Enmeshed in the travails wrought by the PNC’s naked grab for power by blatantly rigging the March 2 elections, most Guyanese understandably did not pay much attention to the elections held in next-door Suriname on May 25. But even though that government had been headed for the past decade by President Desi Bouterse, who had been convicted of murder the previous year, after some initial hitches, the Elections Commission announced preliminary results within three days and certified them on June 16, with some minor adjustments. Objections were raised on the count in two of the ten regions, but these were settled without any problems.
From the onset of modern politics in Suriname in the 1950s, political parties have been ethnically based with the two major blocs – “Creole” and “Hindustani” (as the Indians were called) forming a coalition that led to the country being labelled as practising “consociational” democracy by the founder of the concept, Arend Lijphart. The Creoles were split into what we called in Guyana “Coloured/Mixed” and African segments to join other major groups – Maroons, who were descended from escaped slaves who had carved out an independent existence in the interior, Amerindians and Javanese (Indonesians) who had also been brought in to work on the sugar plantations after the abolition of slavery in 1863.
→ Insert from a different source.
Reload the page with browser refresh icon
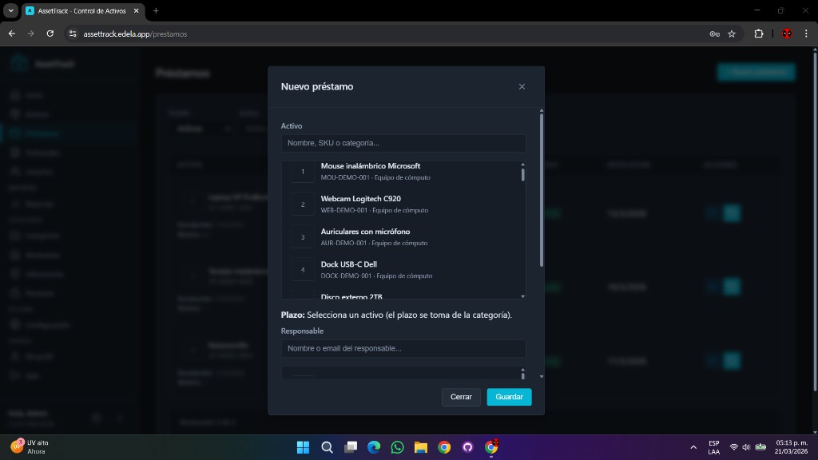The width and height of the screenshot is (818, 460). (x=50, y=34)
The results of the May 25 elections showed that the Indian-based VHP, headed by Chan Santokhi emerged with the largest number of seats – 20 – an increase of 11 in the 51-member Parliament while the incumbent NDP of Bouterse could only muster 16 seats – a drop of 11. ABOP, headed by Ronnie Brunswijk who had led a Maroon rebellion against one of the earlier Governments of Bouterse after the latter’s coup d’état, garnered eight seats, which was an increase of three. Another Maroon-based party BEP earned two seats; the Javanese party PL, two seats and the original Creole party, NPS, three.
As can be discerned, Suriname has a multiplicity of parties (there were 11 others on the hustings) reflecting its multi-ethnic diversity. But unlike Guyana and Trinidad, which share a similar social structure, they have been more open about their ethnic bases and consequently were always open to coalitions since none of the ethnic groups – of which the Indians were the largest – formed an absolute majority. After Bouterse’s coup in 1980, while his party was solidly Creole-based, he defined his government as “national” as opposed to “ethnic”, by recruiting “ethnic” candidates into his party, as well as coalescing with splinter Indian and Javanese parties. In this way, his NDP shared more characteristics with Trinidadian and Guyanese major parties that utilise the same strategy, as well as promoting Creole culture as “national”.
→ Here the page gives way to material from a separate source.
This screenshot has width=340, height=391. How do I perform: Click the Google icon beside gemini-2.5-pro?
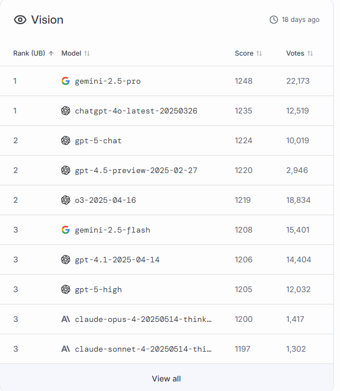tap(66, 81)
Directly after the preliminary results were announced three days later on May 28, coalition talks were initiated by VHP (Indians) with ABOP (Maroons); NPS (Creole); and PL (Javanese) and on May 30 a coalition was announced, agglomerating their 33 seats. The portfolios of government were agreed upon, with Santokhi designated their Presidential Candidate and Brunswijk as Vice President. In the Surinamese political system, these last two positions are elected by the National Assembly and need a two-thirds supermajority. They were nominated on July 7, and with no other nominations made, the Assembly voted them in by acclamation on July 13. They were sworn in on July 19 in a ceremony that the outgoing President Bouterse attended and participated in.
Apart from the salutary lesson demonstrated by Bouterse in accepting the will of the people and handing over power to his elected successor, Suriname has other lessons for Guyana. Of recent, there have been sustained calls for “shared governance” by partisans of PNC/APNU/AFC, to justify its refusal to vacate office on the back of its blatant attempt to rig the elections.
But while there has been a history of coalition governments in Suriname, their history has demonstrated that there needs to be trust performatively established between the parties.
The PNC has demonstrated it cannot be trusted.